TableTransforms.jl

This package provides transforms that are commonly used in statistics and machine learning. It was developed to address specific needs in feature engineering and works with general Tables.jl tables.

Past attempts to model transforms in Julia such as FeatureTransforms.jl served as inspiration for this package. We are happy to absorb any missing transform, and contributions are very welcome.

Here are some unique features:

Transforms are revertible meaning that one can apply a transform and undo the transformation without having to do all the manual work keeping constants around.
Pipelines can be easily constructed with clean syntax (f1 → f2 → f3) ⊔ (f4 → f5), and they are automatically revertible when the individual transforms are revertible.
Branches of a pipeline are run in parallel using multiple threads with Transducers.jl.

Rationale

A common task in statistics and machine learning consists of transforming the variables of a problem to achieve better convergence or to apply methods that rely on multivariate Gaussian distributions. This process can be quite tedious to implement by hand and very error-prone. We provide a consistent and clean API to combine statistical transforms into pipelines.

Installation

Get the latest stable release with Julia's package manager:

] add TableTransforms

Usage

Below is a quick example with simple transforms:

using TableTransforms
using PairPlots

# example table from PairPlots.jl
N = 100_000
a = [2randn(N÷2) .+ 6; randn(N÷2)]
b = [3randn(N÷2); 2randn(N÷2)]
c = randn(N)
d = c .+ 0.6randn(N)
table = (;a, b, c, d)

# corner plot of original table
table |> corner

original

# convert to PCA scores
table |> PCA() |> corner

pca

# convert to any Distributions.jl
table |> Quantile(Normal()) |> corner

quantile

Below is a more sophisticated example with a pipeline that has two parallel branches. The tables produced by these two branches are concatenated horizontally in the final table:

# create a transform pipeline
f1 = ZScore()
f2 = Scale()
f3 = Quantile()
f4 = Functional(cos)
f5 = Interquartile()
pipeline = (f1 → f2 → f3) ⊔ (f4 → f5)

# feed data into the pipeline
table |> pipeline |> corner

pipeline

To revert a pipeline or single transform, use the apply and revert functions instead:

# apply transform and save cache to revert later
newtable, cache = apply(pipeline, table)

# perform additional modeling with newtable
# ...

# revert pipeline when done with modeling
original = revert(pipeline, newtable, cache)

Available transforms

Please check the docstrings for additional information.

Builtin

Transform	Description
`Select`	Column selection
`Reject`	Column rejection
`Identity`	Identity transform
`Center`	Mean removal
`Scale`	Interval scaling
`MinMax`	Shortcut for `Scale(low=0.0, high=1.0)`
`Interquartile`	Shortcut for `Scale(low=0.25, high=0.75)`
`ZScore`	Z-score (a.k.a. normal score)
`Quantile`	Quantile-quantile transform
`Functional`	Colwise function application
`EigenAnalysis`	Eigenanalysis of covariance
`PCA`	Shortcut for `ZScore() → EigenAnalysis(:V)`
`DRS`	Shortcut for `ZScore() → EigenAnalysis(:VD)`
`SDS`	Shortcut for `ZScore() → EigenAnalysis(:VDV)`
`Sequential`	Transform created with `→` (\to in LaTeX)
`Parallel`	Transform created with `⊔` (\parallel in LaTeX)

External

Transform	Description
`LogRatio`	Log-ratio transforms (see CoDa.jl)

Custom transforms

It is easy to integrate custom transforms into existing pipelines. The new transform should be a subtype of Transform, and should implement apply. If the new transform isrevertible, then it should also implement revert.

Contributing

Contributions are very welcome. Please open an issue if you have questions.

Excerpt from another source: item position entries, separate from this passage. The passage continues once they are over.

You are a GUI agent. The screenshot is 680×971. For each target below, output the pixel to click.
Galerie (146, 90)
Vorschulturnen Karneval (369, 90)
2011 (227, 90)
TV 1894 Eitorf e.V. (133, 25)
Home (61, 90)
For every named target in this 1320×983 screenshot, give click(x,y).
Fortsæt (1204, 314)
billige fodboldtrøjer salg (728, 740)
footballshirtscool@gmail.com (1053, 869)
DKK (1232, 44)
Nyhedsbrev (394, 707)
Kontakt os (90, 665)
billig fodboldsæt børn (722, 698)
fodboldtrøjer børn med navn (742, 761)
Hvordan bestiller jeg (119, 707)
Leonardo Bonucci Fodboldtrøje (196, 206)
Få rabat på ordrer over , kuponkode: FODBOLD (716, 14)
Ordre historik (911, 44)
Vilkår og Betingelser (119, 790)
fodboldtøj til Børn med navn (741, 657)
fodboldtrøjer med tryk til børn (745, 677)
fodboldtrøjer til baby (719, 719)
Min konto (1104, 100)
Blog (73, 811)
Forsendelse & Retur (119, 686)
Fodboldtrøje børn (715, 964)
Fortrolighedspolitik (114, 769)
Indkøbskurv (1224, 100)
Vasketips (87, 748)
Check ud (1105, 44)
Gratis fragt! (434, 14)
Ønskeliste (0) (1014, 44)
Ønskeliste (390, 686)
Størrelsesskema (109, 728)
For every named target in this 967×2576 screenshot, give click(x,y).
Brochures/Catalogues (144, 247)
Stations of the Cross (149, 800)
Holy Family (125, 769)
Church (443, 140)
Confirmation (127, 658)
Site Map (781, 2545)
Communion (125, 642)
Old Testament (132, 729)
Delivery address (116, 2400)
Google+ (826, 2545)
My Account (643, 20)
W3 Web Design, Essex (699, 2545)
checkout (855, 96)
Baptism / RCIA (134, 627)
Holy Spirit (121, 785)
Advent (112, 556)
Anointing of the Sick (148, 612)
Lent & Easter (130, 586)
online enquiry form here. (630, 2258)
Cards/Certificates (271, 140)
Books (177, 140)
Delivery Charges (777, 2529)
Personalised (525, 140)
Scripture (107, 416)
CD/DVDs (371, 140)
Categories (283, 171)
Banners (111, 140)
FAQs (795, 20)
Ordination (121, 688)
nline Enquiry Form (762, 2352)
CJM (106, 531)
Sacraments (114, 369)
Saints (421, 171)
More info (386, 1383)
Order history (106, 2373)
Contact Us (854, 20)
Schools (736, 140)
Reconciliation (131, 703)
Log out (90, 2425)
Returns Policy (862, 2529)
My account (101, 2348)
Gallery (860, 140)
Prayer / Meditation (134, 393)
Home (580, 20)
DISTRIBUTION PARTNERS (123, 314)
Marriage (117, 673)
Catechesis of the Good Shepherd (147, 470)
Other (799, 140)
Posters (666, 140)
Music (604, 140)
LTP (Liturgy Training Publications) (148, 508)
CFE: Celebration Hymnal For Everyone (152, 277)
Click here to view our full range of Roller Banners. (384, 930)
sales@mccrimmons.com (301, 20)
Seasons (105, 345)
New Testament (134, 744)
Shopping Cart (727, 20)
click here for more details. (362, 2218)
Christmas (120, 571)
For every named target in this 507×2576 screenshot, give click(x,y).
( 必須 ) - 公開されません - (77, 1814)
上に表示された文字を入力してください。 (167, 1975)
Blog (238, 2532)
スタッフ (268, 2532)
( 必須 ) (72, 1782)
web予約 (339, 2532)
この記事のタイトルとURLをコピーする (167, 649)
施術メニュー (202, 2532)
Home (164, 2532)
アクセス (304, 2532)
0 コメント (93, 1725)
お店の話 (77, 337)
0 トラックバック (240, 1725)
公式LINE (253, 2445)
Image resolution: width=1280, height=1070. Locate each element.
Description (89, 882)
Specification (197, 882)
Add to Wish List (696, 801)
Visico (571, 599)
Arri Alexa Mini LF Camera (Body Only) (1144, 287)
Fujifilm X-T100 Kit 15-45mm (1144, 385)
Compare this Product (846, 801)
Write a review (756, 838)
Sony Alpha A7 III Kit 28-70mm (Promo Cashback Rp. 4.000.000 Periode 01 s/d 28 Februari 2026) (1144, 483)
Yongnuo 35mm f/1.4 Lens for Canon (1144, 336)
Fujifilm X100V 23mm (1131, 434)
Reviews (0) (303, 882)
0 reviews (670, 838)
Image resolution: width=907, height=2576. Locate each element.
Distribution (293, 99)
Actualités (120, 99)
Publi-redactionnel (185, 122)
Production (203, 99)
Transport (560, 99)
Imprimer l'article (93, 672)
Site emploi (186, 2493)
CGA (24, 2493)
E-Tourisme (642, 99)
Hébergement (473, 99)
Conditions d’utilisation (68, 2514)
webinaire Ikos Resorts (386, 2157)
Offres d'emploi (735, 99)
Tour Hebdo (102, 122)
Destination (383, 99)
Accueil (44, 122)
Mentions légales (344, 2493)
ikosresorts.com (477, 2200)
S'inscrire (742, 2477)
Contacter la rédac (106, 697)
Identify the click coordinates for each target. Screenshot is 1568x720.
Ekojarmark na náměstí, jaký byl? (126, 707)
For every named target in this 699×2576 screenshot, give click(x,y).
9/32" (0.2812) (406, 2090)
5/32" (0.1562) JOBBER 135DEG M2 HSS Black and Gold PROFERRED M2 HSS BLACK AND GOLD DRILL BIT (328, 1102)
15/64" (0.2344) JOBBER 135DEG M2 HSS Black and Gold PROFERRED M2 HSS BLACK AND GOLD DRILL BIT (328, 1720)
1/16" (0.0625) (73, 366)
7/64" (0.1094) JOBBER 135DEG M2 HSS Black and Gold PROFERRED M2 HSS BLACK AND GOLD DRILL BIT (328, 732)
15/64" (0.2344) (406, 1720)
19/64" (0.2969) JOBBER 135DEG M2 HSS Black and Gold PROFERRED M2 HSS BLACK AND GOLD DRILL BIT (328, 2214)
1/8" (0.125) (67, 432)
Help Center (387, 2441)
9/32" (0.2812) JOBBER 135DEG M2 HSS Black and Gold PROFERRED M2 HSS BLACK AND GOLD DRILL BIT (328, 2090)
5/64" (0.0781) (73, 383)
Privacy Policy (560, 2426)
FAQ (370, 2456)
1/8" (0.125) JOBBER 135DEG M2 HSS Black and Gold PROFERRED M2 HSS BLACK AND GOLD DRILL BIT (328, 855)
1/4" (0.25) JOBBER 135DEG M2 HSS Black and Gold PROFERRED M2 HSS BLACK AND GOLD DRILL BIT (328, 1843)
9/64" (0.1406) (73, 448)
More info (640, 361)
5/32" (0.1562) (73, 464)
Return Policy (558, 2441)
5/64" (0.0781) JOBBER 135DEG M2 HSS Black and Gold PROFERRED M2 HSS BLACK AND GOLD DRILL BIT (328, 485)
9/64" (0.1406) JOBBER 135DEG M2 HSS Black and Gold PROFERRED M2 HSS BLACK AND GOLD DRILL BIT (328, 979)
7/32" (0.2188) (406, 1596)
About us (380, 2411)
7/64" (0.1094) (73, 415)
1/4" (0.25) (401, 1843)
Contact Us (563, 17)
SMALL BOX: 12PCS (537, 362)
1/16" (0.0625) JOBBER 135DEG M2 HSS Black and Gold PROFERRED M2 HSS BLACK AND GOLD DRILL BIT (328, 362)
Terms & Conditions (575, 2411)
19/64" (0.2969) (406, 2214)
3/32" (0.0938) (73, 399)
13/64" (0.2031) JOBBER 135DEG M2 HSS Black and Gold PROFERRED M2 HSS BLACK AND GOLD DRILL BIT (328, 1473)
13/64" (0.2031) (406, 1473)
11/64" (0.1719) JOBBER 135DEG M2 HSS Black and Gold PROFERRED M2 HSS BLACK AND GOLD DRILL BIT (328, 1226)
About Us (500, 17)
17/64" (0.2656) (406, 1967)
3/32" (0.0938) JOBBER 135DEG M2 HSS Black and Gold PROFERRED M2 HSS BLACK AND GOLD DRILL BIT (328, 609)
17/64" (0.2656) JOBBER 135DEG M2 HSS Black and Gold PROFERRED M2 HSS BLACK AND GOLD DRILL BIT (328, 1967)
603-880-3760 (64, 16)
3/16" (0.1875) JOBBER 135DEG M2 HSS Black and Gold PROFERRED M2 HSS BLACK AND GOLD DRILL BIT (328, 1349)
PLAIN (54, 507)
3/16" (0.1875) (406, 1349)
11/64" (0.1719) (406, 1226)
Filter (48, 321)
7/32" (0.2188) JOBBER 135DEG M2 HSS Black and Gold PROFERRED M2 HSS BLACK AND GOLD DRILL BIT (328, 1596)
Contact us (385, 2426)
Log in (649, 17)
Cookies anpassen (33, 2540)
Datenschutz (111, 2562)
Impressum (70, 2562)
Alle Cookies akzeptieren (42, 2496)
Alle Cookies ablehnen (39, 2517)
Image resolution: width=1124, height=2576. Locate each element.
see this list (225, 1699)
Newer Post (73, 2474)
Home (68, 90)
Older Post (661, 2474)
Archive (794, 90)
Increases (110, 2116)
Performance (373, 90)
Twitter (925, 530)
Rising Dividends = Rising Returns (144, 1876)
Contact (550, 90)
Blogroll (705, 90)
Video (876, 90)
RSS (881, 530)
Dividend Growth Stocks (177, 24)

FeatureTransforms.jl has transforms, but they are not fully revertible. Some transforms such as MeanStdScaling are constructed for a specific table and cannot be inserted in the middle of a pipeline.
AutoMLPipeline.jl relies on the Python stack via PyCall.jl. They provide pipelines with Julia's pipe |> operator and follow a more "Pythonic" interface. They do not support general Tables.jl.
Chain.jl is a general package to execute functions in sequence given a DataFrames.jl as input. This package is suitable for more low-level manipulation of tables, it is not intended for statistical transforms such as PCA, ZScore, etc. Additionally, the syntax of the package promotes greedy transforms instead of lazily building a pipeline and then applying to multiple tables.